# pandas中的时间序列

python中datetime的复习<br>
date_range<br>
set_index<br>
resample<br>

## time datetime timedelta复习

timedelta表示时间间隔

### 1. time

In [1]:
import time

In [2]:
time.time()       # 获得现在距离1970年初的时间戳

1534237517.760913

In [3]:
time.localtime(1534066261)           # 将时间戳转为易读的时间

time.struct_time(tm_year=2018, tm_mon=8, tm_mday=12, tm_hour=17, tm_min=31, tm_sec=1, tm_wday=6, tm_yday=224, tm_isdst=0)

In [4]:
time.localtime(time.time())             

time.struct_time(tm_year=2018, tm_mon=8, tm_mday=14, tm_hour=17, tm_min=5, tm_sec=17, tm_wday=1, tm_yday=226, tm_isdst=0)

In [5]:
time.strftime('%Y-%m-%d %H:%M:%S', time.localtime(time.time()))        # strftime() 可以将时间转化为指定的格式

'2018-08-14 17:05:17'

In [6]:
time.strftime('%Y-%m-%d', time.localtime(time.time()))

'2018-08-14'

In [7]:
time.strftime('%H:%M:%S', time.localtime(time.time()))

'17:05:17'

In [8]:
local = time.strptime('2018-08-12 17:34:04', '%Y-%m-%d %H:%M:%S')
local

time.struct_time(tm_year=2018, tm_mon=8, tm_mday=12, tm_hour=17, tm_min=34, tm_sec=4, tm_wday=6, tm_yday=224, tm_isdst=-1)

In [9]:
time.mktime(local)

1534066444.0

In [10]:
local2 = time.strptime('2018-08-12 17', '%Y-%m-%d %H')
local2

time.struct_time(tm_year=2018, tm_mon=8, tm_mday=12, tm_hour=17, tm_min=0, tm_sec=0, tm_wday=6, tm_yday=224, tm_isdst=-1)

In [11]:
time.mktime(local2)

1534064400.0

### 2. datetime

In [12]:
from datetime import datetime

In [13]:
now = datetime.now()
now

datetime.datetime(2018, 8, 14, 17, 5, 17, 885396)

In [14]:
now.year, now.month, now.day

(2018, 8, 14)

In [15]:
now.strftime('%Y-%m-%d %H:%M:%S')

'2018-08-14 17:05:17'

In [16]:
now.strftime('%Y-%m-%d')

'2018-08-14'

In [17]:
now.strftime('%H:%M:%S')

'17:05:17'

In [18]:
datetime.strptime('2018-08-12 17:39:50', '%Y-%m-%d %H:%M:%S')

datetime.datetime(2018, 8, 12, 17, 39, 50)

In [19]:
datetime(2018, 8, 12)

datetime.datetime(2018, 8, 12, 0, 0)

In [20]:
now.timestamp()         # 转化为时间戳

1534237517.885396

In [21]:
datetime.fromtimestamp(1534066790.32124)

datetime.datetime(2018, 8, 12, 17, 39, 50, 321240)

### 3. timedelta

In [22]:
delta = datetime.now() - datetime(2017, 4, 25)
delta

datetime.timedelta(days=476, seconds=61517, microseconds=973284)

In [23]:
delta.days

476

In [24]:
delta.seconds

61517

In [25]:
delta.microseconds

973284

## date_range

In [26]:
import pandas as pd
import numpy as np

In [27]:
pd.date_range('2018-08-12', '2018-09-25')

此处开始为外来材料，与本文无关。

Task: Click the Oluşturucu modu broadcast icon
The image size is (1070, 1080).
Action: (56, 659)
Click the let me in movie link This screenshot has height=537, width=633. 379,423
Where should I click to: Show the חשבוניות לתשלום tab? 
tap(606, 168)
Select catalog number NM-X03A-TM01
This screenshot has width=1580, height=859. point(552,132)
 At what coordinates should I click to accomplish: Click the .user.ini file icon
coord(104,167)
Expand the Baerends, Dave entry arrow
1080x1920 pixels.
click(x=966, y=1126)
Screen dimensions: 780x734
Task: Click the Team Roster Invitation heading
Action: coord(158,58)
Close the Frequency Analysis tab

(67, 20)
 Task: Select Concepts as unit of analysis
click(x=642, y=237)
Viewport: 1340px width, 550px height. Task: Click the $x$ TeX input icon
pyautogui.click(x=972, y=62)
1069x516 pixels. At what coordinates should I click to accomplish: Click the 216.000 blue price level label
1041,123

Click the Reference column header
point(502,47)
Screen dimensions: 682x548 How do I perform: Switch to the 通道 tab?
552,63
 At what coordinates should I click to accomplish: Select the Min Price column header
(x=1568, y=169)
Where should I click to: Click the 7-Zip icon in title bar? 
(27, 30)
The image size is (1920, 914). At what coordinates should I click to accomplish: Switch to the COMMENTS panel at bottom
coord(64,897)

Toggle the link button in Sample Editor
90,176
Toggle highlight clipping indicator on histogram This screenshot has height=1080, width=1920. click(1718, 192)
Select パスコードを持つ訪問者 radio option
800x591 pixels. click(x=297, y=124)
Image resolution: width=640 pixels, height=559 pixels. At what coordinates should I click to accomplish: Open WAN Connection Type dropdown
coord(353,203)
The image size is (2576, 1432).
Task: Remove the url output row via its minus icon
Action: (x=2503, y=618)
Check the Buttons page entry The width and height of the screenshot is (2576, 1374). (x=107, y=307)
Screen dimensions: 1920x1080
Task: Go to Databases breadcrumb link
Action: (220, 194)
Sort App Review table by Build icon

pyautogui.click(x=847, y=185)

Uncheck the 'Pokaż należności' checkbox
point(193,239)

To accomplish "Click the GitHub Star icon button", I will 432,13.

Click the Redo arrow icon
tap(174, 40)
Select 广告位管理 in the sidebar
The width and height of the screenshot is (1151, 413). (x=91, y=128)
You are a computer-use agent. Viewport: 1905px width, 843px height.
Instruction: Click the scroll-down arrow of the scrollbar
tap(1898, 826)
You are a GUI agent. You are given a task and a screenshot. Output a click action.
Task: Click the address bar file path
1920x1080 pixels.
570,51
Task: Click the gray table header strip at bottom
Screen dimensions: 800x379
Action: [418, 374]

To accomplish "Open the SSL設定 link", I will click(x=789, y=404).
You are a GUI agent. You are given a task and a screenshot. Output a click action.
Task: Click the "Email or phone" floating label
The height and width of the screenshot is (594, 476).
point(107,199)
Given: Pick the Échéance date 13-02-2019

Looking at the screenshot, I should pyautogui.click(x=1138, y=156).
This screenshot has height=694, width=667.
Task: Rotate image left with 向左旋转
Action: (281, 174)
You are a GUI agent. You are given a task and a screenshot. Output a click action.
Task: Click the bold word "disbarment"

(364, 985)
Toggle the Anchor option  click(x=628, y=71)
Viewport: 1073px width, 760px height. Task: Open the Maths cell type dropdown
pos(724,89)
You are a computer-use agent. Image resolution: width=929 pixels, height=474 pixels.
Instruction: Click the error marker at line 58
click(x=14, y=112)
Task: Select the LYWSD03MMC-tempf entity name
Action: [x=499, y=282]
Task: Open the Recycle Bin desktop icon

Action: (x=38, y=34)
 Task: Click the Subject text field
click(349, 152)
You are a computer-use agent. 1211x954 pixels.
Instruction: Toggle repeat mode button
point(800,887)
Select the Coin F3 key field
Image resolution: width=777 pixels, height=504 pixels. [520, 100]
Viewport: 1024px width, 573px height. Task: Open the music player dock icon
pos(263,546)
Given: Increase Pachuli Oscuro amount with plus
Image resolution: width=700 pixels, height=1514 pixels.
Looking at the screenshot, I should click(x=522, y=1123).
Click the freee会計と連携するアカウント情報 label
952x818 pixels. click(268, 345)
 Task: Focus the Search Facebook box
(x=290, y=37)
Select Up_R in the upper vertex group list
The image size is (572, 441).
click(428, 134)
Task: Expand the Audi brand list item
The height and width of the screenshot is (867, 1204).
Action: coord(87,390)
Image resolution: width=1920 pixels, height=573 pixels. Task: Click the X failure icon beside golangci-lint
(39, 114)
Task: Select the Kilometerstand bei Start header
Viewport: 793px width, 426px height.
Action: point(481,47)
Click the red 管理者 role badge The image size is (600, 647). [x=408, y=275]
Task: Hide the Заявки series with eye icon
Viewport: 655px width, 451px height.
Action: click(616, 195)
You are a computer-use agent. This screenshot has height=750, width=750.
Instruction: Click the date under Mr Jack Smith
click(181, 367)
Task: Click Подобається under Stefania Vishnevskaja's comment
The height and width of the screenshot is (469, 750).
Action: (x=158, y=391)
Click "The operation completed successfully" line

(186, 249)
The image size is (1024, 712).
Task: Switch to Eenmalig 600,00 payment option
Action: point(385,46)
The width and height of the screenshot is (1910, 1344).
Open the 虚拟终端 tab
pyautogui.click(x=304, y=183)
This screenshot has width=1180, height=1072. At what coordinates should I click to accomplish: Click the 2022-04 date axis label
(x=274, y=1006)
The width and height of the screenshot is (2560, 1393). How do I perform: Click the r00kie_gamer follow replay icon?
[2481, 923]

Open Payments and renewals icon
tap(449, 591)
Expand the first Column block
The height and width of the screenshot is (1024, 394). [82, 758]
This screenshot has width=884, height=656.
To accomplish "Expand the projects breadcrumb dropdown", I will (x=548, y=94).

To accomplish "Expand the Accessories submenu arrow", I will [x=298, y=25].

DatetimeIndex(['2018-08-12', '2018-08-13', '2018-08-14', '2018-08-15',
               '2018-08-16', '2018-08-17', '2018-08-18', '2018-08-19',
               '2018-08-20', '2018-08-21', '2018-08-22', '2018-08-23',
               '2018-08-24', '2018-08-25', '2018-08-26', '2018-08-27',
               '2018-08-28', '2018-08-29', '2018-08-30', '2018-08-31',
               '2018-09-01', '2018-09-02', '2018-09-03', '2018-09-04',
               '2018-09-05', '2018-09-06', '2018-09-07', '2018-09-08',
               '2018-09-09', '2018-09-10', '2018-09-11', '2018-09-12',
               '2018-09-13', '2018-09-14', '2018-09-15', '2018-09-16',
               '2018-09-17', '2018-09-18', '2018-09-19', '2018-09-20',
               '2018-09-21', '2018-09-22', '2018-09-23', '2018-09-24',
               '2018-09-25'],
              dtype='datetime64[ns]', freq='D')

In [28]:
pd.date_range('2018-08-12', '2018-09-25', freq='W')

DatetimeIndex(['2018-08-12', '2018-08-19', '2018-08-26', '2018-09-02',
               '2018-09-09', '2018-09-16', '2018-09-23'],
              dtype='datetime64[ns]', freq='W-SUN')

In [29]:
pd.date_range('2018-08-12', '2018-09-25', freq='M')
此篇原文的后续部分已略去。